[Opening EXCERPT PROVIDED section]

Locally advanced breast cancers were initially treated with surgery but this treatment was successful in only about 30 per cent of patients.

In the remainder, the cancer recurred in the areas immediately next to where the surgery was performed


Advanced breast cancer

This is where the cancer has spread beyond the breast and arm pit to other parts or organs of the body such as lymph glands in the neck, bone, lungs, liver and brain.


Other tumours in the breast

A rare form of tumour in the breast arises from the supporting tissue and is called a sarcoma. These types of tumour are rare and account for much less than 1 per cent of all malignant tumours within the breast. These are usually best treated by surgery.

How does breast cancer develop?

Initially, carcinoma cells are confined within the lobule and adjacent ducts. These are known as non-invasive cancers or 'carcinoma in situ'.

As with invasive disease, there are two main types - ductal carcinoma in situ (DCIS) and lobular carcinoma in situ (LCIS).

Under the microscope these look different and, clinically, these two types of non-invasive cancer behave differently and require different treatments. Certain types of DCIS develop characteristic tiny particles of calcium within them. These particles show up as tiny white dots on a mammogram.

DCIS is much more common than LCIS. DCIS accounts for over one fifth of all types of cancer detected by breast screening.

DCIS is treated by surgery which may be followed by radiotherapy and hormonal treatment. LCIS when diagnosed is usually treated by simple follow up with regular mammograms or with hormonal tablets (tamoxifen).

Only rarely is surgery used for LCIS.

[Closing EXCERPT PROVIDED section]

**ASSIGNED TASK 1:**
Transcribe the stretch of the breast cancer excerpt from "Initially, carcinoma cells" through "in situ (LCIS).".
**ASSIGNED TASK 2:**
In the breast cancer excerpt, what share of all cancers detected by breast screening does DCIS account for?
**ASSIGNED TASK 3:**
Take the breast cancer excerpt further, picking up after its final sentence.

[Opening PROVIDED MATERIAL section]

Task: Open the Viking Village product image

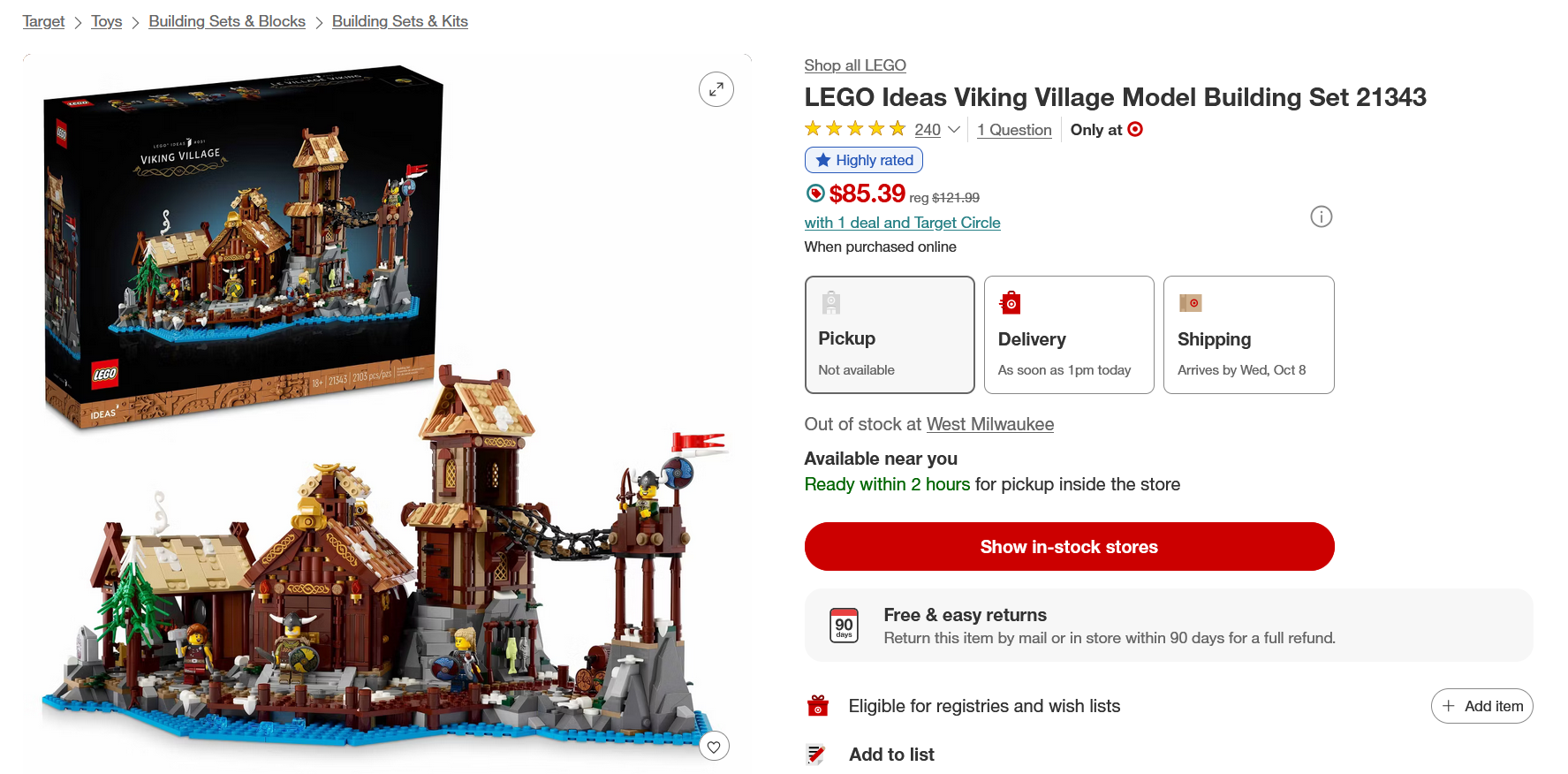Action: pyautogui.click(x=386, y=414)
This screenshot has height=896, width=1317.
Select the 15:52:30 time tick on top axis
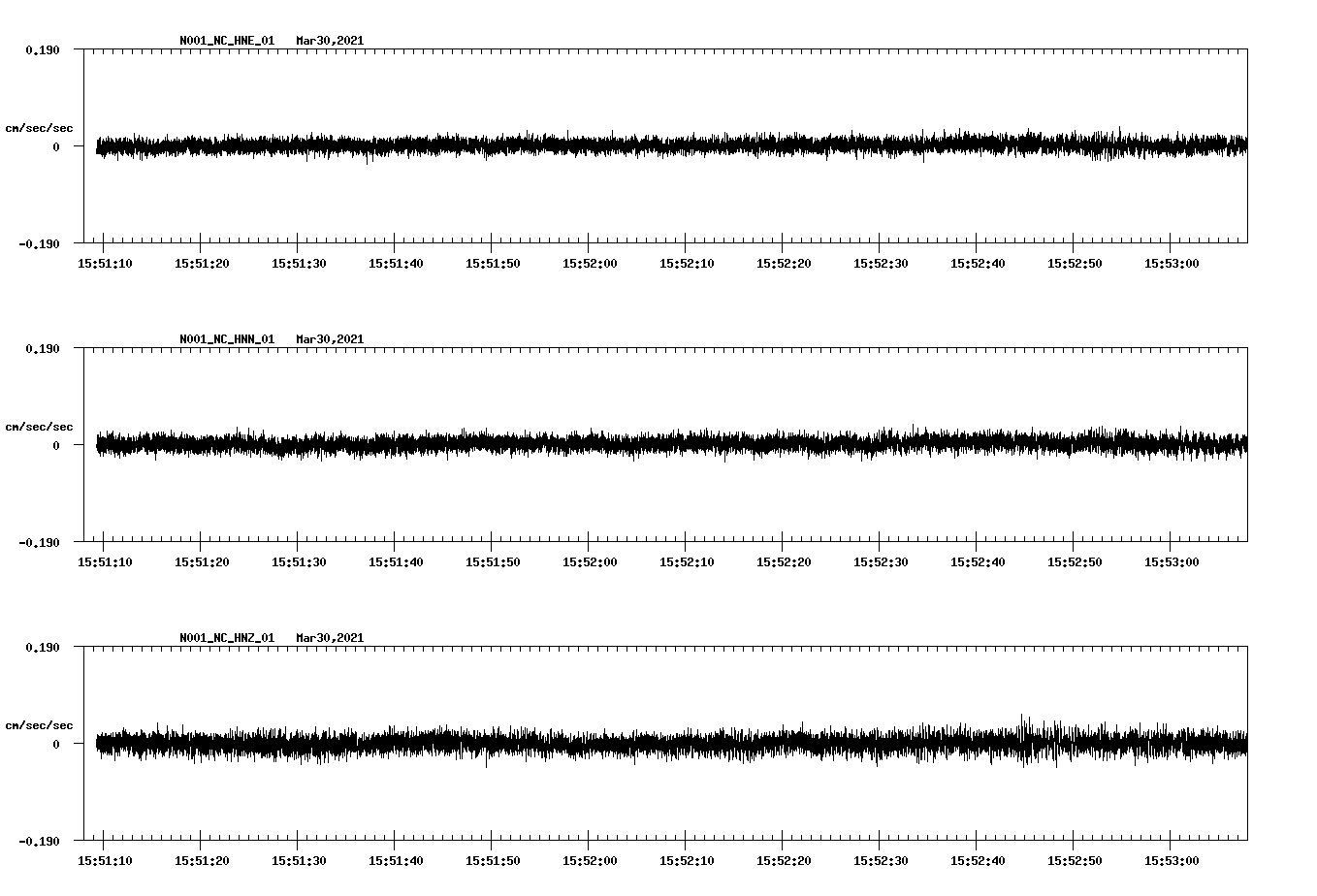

[Closing PROVIDED MATERIAL section]

**ANSWER SECTION 1:**
Initially, carcinoma cells are confined within the lobule and adjacent ducts. These are known as non-invasive cancers or 'carcinoma in situ'.

As with invasive disease, there are two main types - ductal carcinoma in situ (DCIS) and lobular carcinoma in situ (LCIS).

**ANSWER SECTION 2:**
Over one fifth

**ANSWER SECTION 3:**
DCIS is considered to be a pre-malignant breast disease. It is not early breast cancer, but if left untreated DCIS cells eventually spread into the surrounding connective tissue of the breast to form an invasive cancer. The time period in which DCIS changes into an invasive cancer appears to be over months and years rather than days or weeks.

When an invasive cancer has developed, it is at this stage that there is a risk that cancer cells can spread to nearby lymph glands, the most common lymph glands affected being in the axillary (armpit) region.

Cancer cells can also enter the blood stream through the blood vessels that supply the cancer and then move to other organs of the body where they grow and cause problems in these organs. The most common sites for breast cancer to spread to are the bones, lungs, liver and brain. Sarcomas if they spread do so mainly through the bloodstream.

Can breast cancer be prevented?

One particular medicine used to treat breast cancer, tamoxifen (eg Nolvadex D), has been shown in an American study to reduce the risk of developing breast cancer by approximately 50 per cent in women at high risk of developing the disease. Research with tamoxifen and some other breast cancer medicines is still being carried out to determine if these are suitable options for preventing breast cancer. However, tamoxifen is associated with some rare but serious side effects that may make it unsuitable as a preventive measure.

Screening, as currently practised can reduce the mortality but not the incidence of breast cancer (and then only in the age group that is screened).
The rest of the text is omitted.